Founder of the Latino Research Institute

Jaime Estades

CSSW connection: A former Columbia University Revson Fellow with a Juris Doctor at the City University of New York (CUNY) School of Law and an MSW from CUNY Hunter College Graduate School of Social Work, Jaime Estades has been an adjunct professor at CSSW for many years, teaching courses on social policy.

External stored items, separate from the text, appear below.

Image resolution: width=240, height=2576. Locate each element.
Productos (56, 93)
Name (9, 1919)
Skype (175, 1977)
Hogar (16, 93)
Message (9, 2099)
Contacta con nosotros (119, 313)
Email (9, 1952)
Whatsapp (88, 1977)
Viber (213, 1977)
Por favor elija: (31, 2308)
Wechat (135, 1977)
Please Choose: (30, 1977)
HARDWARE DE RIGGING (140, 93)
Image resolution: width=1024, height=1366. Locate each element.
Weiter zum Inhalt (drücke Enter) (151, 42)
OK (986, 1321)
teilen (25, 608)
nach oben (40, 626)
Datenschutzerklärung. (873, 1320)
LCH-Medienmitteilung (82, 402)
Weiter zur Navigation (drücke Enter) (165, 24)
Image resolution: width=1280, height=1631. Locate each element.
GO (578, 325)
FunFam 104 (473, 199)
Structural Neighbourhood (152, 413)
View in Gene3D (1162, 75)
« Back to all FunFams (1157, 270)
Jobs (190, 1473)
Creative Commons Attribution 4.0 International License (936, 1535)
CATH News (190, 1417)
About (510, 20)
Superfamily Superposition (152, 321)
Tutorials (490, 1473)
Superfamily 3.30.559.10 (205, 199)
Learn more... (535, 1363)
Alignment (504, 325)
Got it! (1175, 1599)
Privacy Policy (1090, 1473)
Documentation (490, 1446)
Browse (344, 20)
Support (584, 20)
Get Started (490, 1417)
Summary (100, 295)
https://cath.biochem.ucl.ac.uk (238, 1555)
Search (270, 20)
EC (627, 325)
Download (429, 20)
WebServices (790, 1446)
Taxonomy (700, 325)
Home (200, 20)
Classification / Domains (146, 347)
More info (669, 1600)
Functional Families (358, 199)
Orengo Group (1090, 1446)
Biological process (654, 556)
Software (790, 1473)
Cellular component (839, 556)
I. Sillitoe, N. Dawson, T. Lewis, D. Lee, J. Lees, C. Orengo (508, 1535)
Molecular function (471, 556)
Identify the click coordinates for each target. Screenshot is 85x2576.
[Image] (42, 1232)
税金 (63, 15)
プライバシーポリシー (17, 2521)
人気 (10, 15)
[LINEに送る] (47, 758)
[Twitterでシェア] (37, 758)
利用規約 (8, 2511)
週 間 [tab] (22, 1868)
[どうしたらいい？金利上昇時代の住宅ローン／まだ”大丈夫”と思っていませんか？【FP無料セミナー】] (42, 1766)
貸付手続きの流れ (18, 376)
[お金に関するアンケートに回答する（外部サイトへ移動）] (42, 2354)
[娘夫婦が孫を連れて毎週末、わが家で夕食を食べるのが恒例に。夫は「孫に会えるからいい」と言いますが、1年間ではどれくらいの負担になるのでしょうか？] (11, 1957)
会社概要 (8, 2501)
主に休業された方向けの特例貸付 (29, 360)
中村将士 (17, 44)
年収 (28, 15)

Path to political involvement: In 1996 Jaime Estades collaborated with the residents of the Southside of Williamsburg, Brooklyn and East Harlem, to found the Latino Leadership Institute with the mission of politically empowering Latinx and other underrepresented New Yorkers by increasing their participation in the democratic process. The Institute, which is based in New York City but also has chapters at the University of Central Florida and at Temple University in Pennsylvania, has trained thousands of future leaders on the fundamentals of campaign management and public policy. In 2015 it was selected by the White House as one of the Bright Spots of Excellence in Education in the Hispanic Community.

In addition to producing many successful examples of campaign managers, union leaders, judges and elected officials—including New York State Assemblyperson and Ph.D. alumna Mathylde Frontus—Estades and his colleagues have made an impact in the areas of voter registration and engagement. In advance of the 2020 general election, Estades collaborated with the School of Social Work’s student-run Social Work Votes campaign to help mobilize the social work community to get out the vote, running programs on the dangers of voter suppression and offering a day-long Electoral Activism Training Academy.

Estades frequently communicates his views on the importance of political engagement to broader audiences, as an invited commentator on local news stations in New York City, as an op-ed contributor, and as a speaker and a panelist for public-facing events all around the city.

Quotes:

In a panel discussion launching Social Work Votes, Estades said,

Voting in the United States has always existed from the perspective of a privilege, not as a right. The history of voting suppression in the United States is long, and it has never been a right.

In the same discussion, he explained:

I have always had a problem with the concept of ‘civic engagement,’ because civic engagement shows only one face of all the work we have to do in order to have political empowerment. Engagement is just the beginning of the work. What we are trying to do is to empower communities politically and economically at the end of the day. There is an anecdote about Martin Luther King during the Sixties, when he was very upset with liberals—during those times they were called moderates—because they always talk about inclusion. But he kept reminding them that the struggle was not about inclusion. The struggle was about gaining and sharing political power.